Usually, I start to post (publish) a story when I’m about two-thirds of the way through writing it. It’s when I’m still quite excited by the story and I’m bursting to get some feedback from someone and share my words with the world.

Then, a strange thing happens. I work out what’s going to happen in the story. I know how it’s going to end – all that has to happen is for me to sit down and type it out. And that’s usually right when I fall out of love with my story. Sitting down to do that typing feels more like a chore than a labour of love. I also no longer think it’s very good, despite any lovely reviews I might be getting (thank you) and I have a massive crisis of confidence, wondering what the hell I was thinking putting it out there anyway. I no longer have the drive to write that I did at the start.
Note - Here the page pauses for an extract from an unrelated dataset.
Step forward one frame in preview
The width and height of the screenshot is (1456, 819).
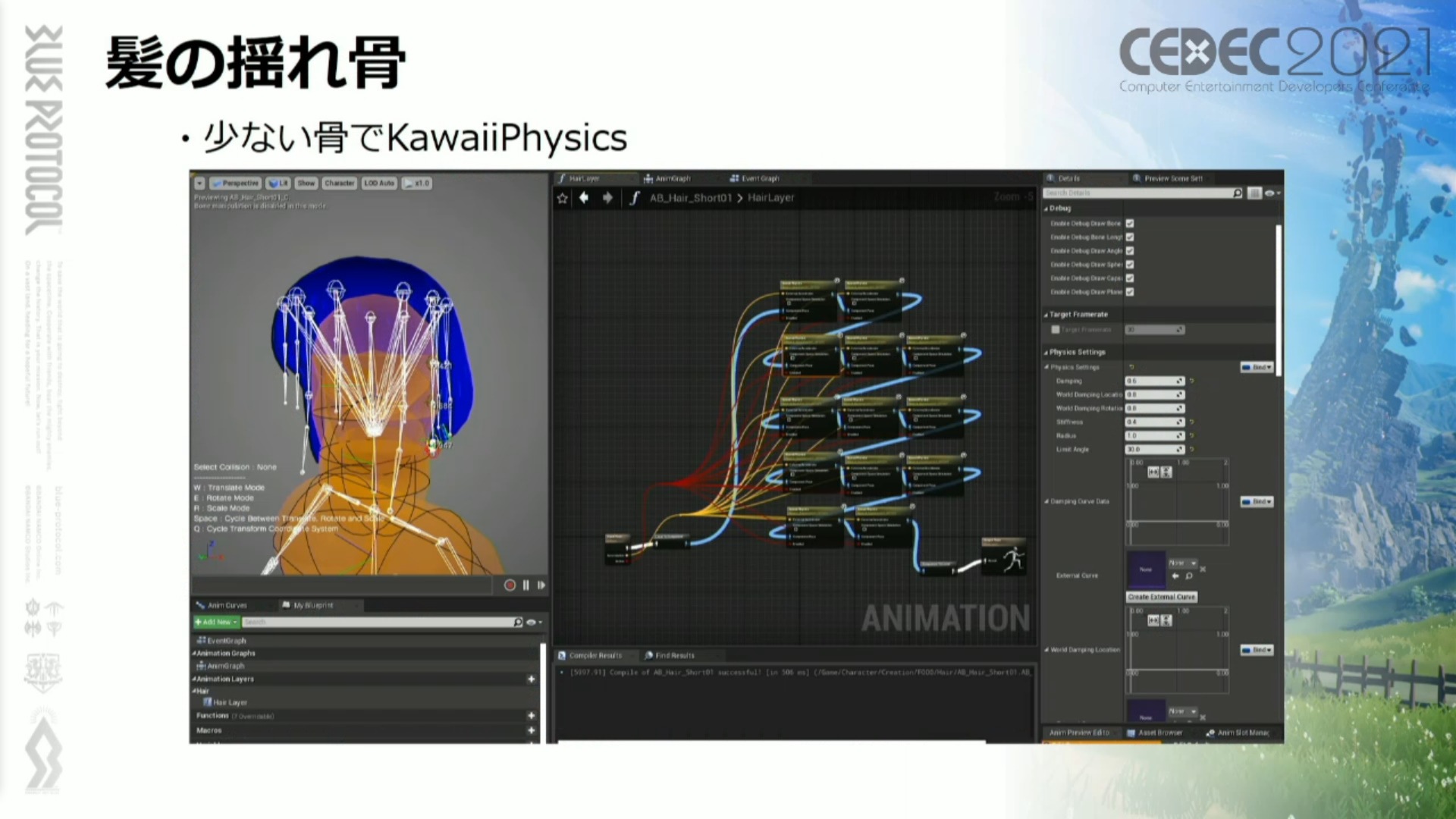(x=541, y=585)
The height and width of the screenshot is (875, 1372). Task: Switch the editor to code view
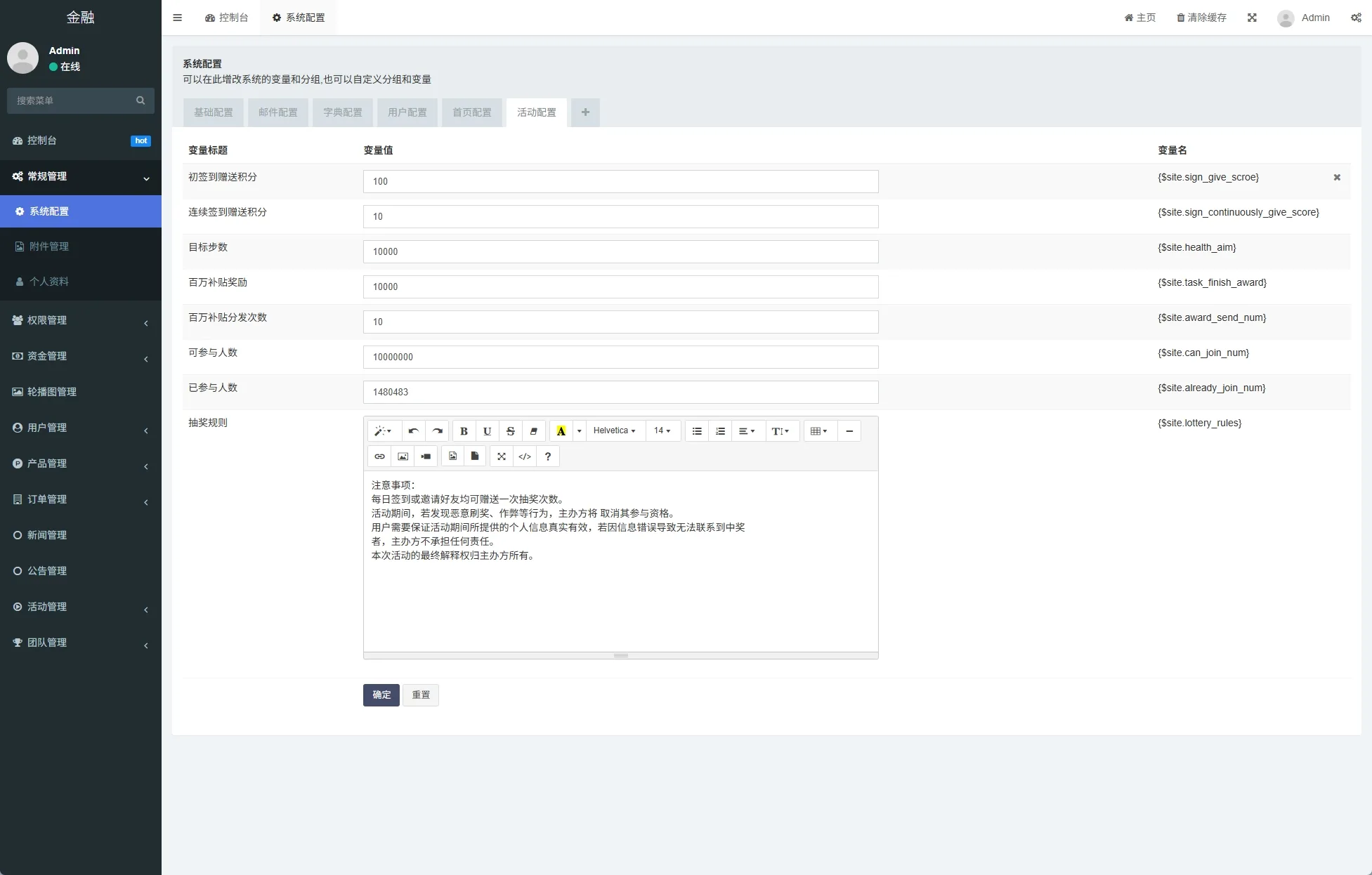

Generally speaking it takes me two- to three-times longer to write the final two chapters as it did to write the whole rest of the story. Silly, hey?
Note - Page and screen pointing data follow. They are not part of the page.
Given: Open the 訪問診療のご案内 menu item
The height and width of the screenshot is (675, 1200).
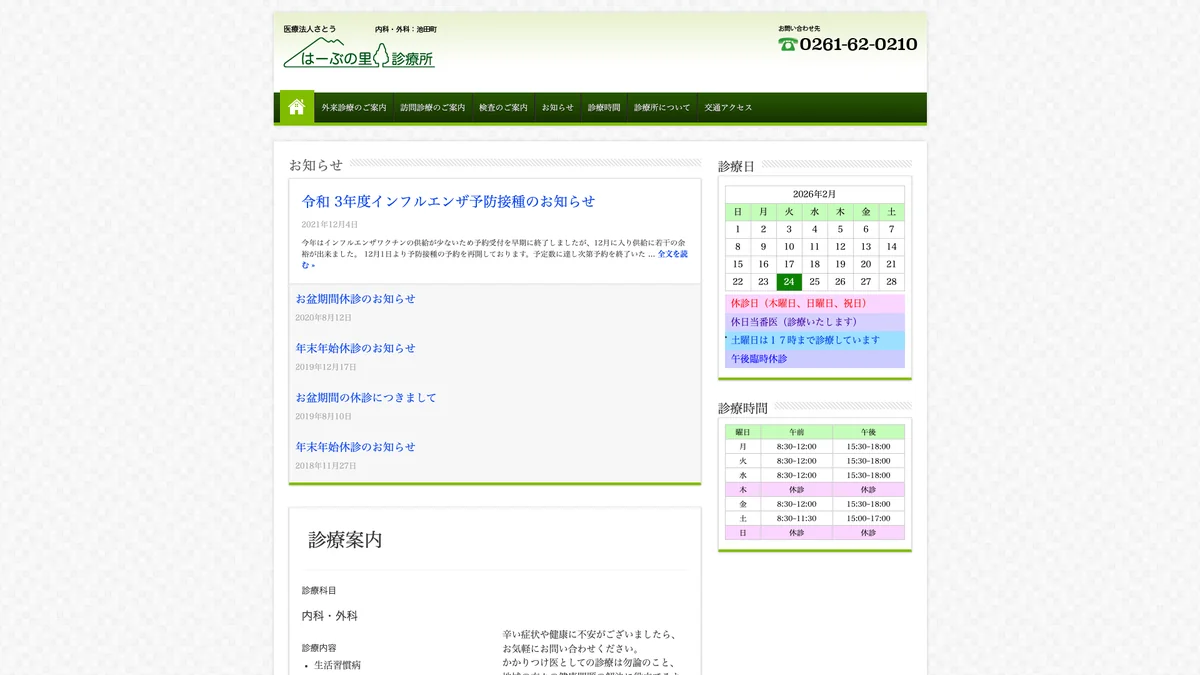Looking at the screenshot, I should [432, 106].
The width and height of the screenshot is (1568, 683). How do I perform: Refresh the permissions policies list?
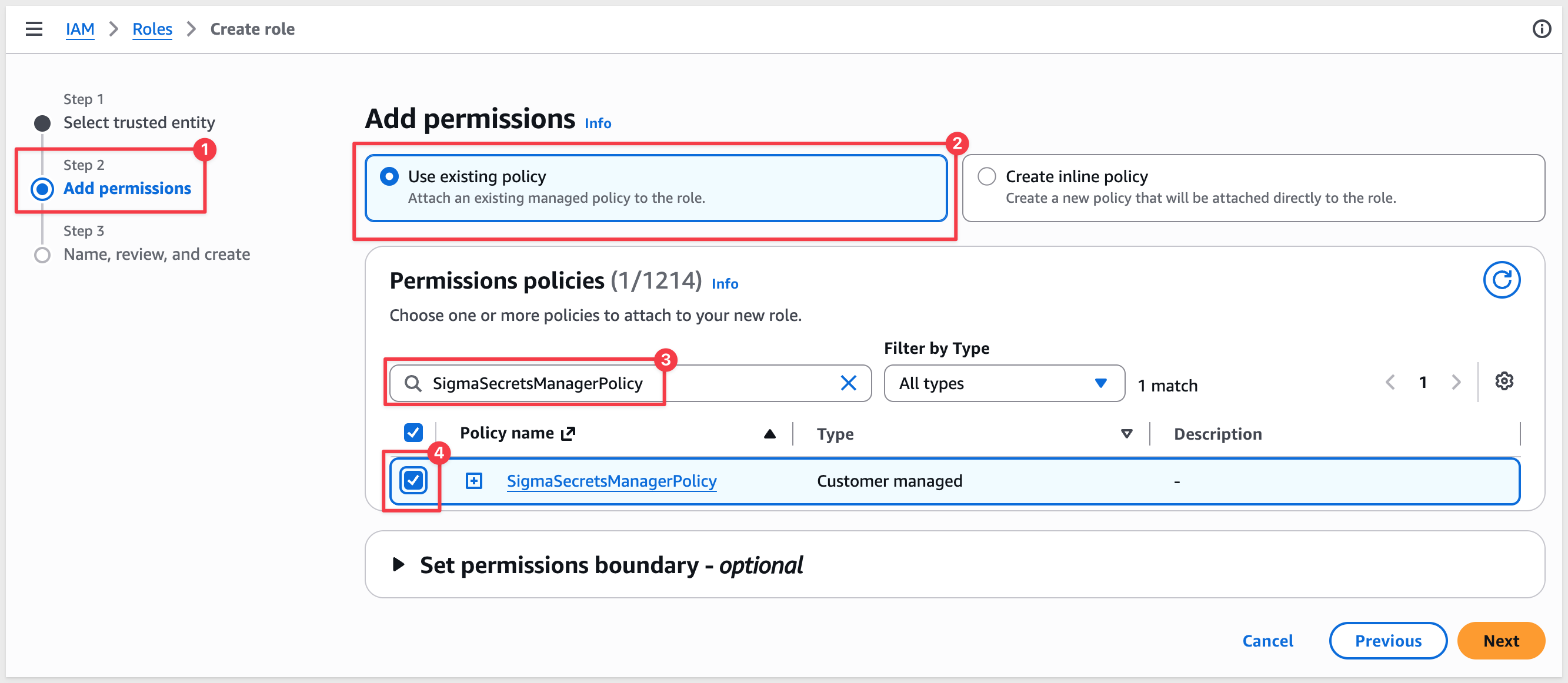click(x=1501, y=280)
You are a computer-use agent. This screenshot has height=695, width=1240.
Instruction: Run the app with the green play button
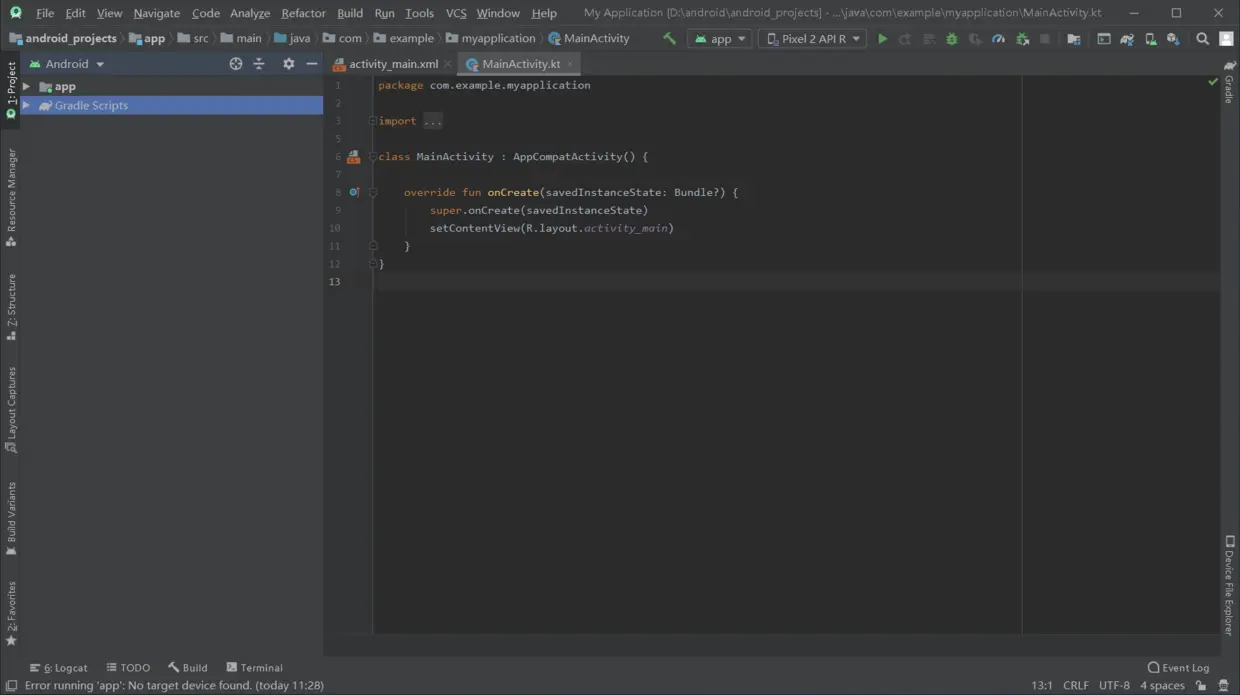[882, 39]
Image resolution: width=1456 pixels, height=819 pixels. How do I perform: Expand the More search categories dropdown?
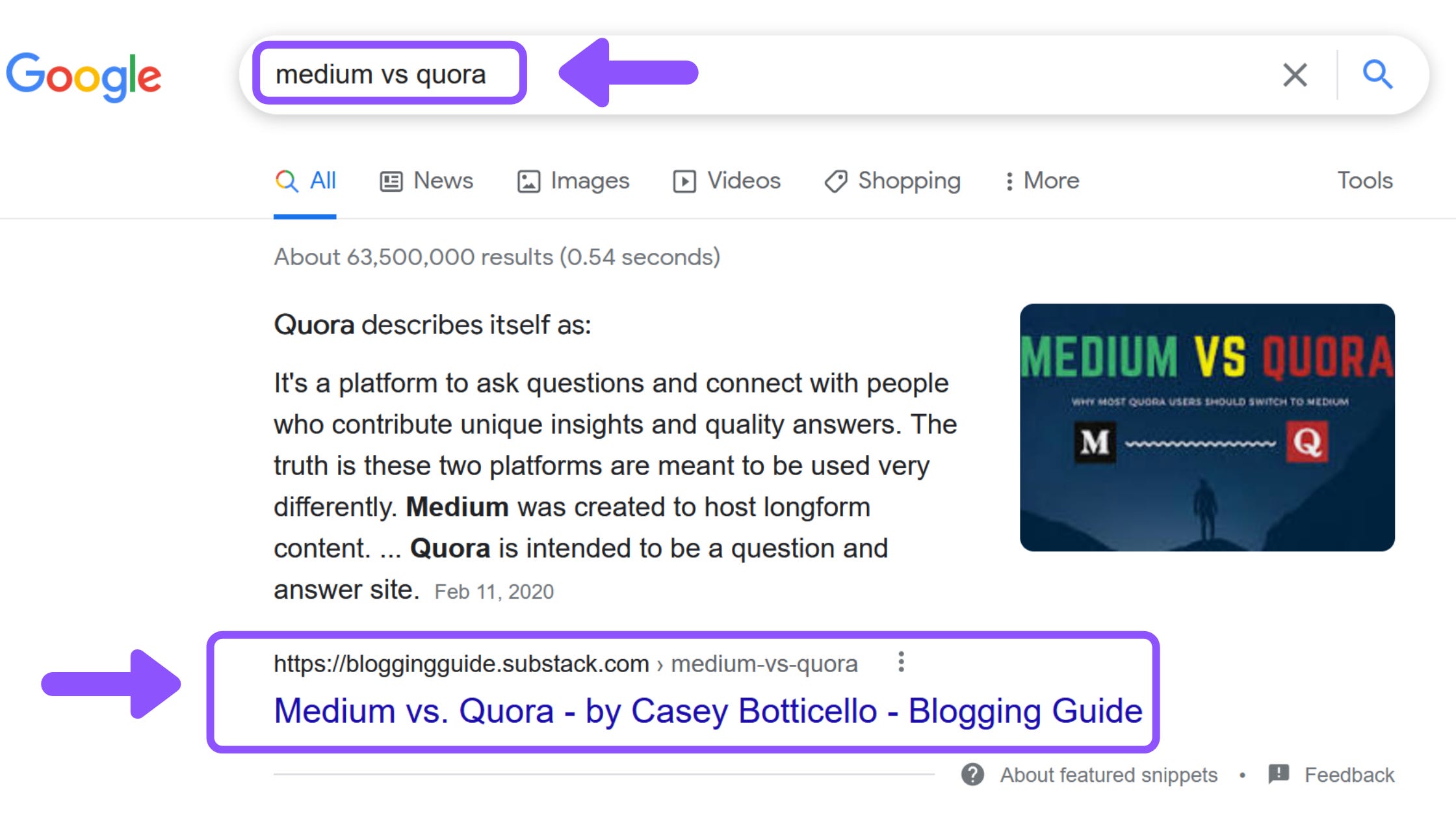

So they’re the first two “emotional” phases of the process of fan fic writing – well for me, anyway. But there’s a third.

Once I’ve finished writing, I’ve typed the words “The End”, and then I’ve posted my final chapter, a weird kind of melancholy descends. It’s like Christmas Day when you’re a kid and all the presents have been opened and you didn’t get exactly what you’d hoped for. That sad, kind of restless sense of anti-climax. I think it’s because I used to have this ongoing sense of purpose, I’d wake up and know I needed to post. People were out there waiting for it! Not only that, I would get regular emails (review alerts) filled with praise from people – often complete strangers! – about how well I was doing with something. And then, all of a sudden, it stops.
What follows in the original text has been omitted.